Clinton points to Trump’s KKK newspaper endorsement
At a Thursday rally, Hillary Clinton touted Donald Trump’s endorsement by a Ku Klux Klan newspaper and condemned the recent arson of a black church in Mississippi.
“He has spent the entire campaign offering a dog whistle to his most hateful supporters,” Clinton said at the rally in Winterville, N.C. “You better believe he’s being heard loudly and clearly. Donald Trump was endorsed by the official newspaper of the Ku Klux Klan.”
The Democratic nominee added that the KKK said “they place their faith and hope in him.”
Trump earned that endorsement in the fall issue of the Crusader, a small newspaper that bills itself as the official outlet of the KKK. Trump’s campaign disavowed the publication’s support, which was widely picked up by news articles earlier this week.

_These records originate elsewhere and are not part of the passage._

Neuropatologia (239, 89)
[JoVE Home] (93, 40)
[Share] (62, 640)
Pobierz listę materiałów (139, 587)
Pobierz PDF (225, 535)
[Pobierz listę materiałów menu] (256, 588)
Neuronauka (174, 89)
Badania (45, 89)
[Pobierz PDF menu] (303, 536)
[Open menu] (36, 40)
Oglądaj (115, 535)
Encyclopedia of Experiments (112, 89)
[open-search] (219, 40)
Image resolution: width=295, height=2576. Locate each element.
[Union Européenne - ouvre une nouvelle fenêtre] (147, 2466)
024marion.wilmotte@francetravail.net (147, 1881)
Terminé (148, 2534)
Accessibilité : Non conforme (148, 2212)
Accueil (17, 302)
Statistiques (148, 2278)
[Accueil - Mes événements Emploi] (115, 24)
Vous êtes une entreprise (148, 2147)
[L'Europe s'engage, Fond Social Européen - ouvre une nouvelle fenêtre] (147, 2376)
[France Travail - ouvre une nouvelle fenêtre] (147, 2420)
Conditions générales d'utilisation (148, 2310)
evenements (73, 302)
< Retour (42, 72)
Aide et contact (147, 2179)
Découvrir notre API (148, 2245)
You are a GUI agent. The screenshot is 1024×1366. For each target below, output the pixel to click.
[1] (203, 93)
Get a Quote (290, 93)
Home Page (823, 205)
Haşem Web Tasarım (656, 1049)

Clinton’s attack highlighted her fierce fight to turn out black voters in North Carolina, a state that elected Barack Obama in 2008 but swung back to red in 2012. Obama stumped for her there Wednesday and will return Saturday. The share of black voters casting their ballots early in the state has dropped 5 percentage points from 2008, a sign that they may not come out in the same numbers for Clinton as they did for Obama.
At the rally, Clinton was introduced by Mae Brown Wiggins, who choked back tears as she talked of the “pain” she experienced when she was denied an apartment in a Trump-owned building in the 1970s. Trump and his father, Fred C. Trump, who started the the family real estate business, were sued by the Justice Department for discriminating against potential black tenants.
Clinton also brought up a recent arson at a black church in Mississippi and vowed to tackle “systemic racism” if she’s elected. Police are still investigating who painted a pro-Trump slogan on the church before setting it alight. Clinton stopped short of saying Trump inspired the attack, saying only that such an event should not be “acceptable” in America.
“What happened to that church in Mississippi yesterday should not be normal,” Clinton said. “People painted ‘Vote Trump’ on the side and then they set it on fire. Who would do that to a house of worship?”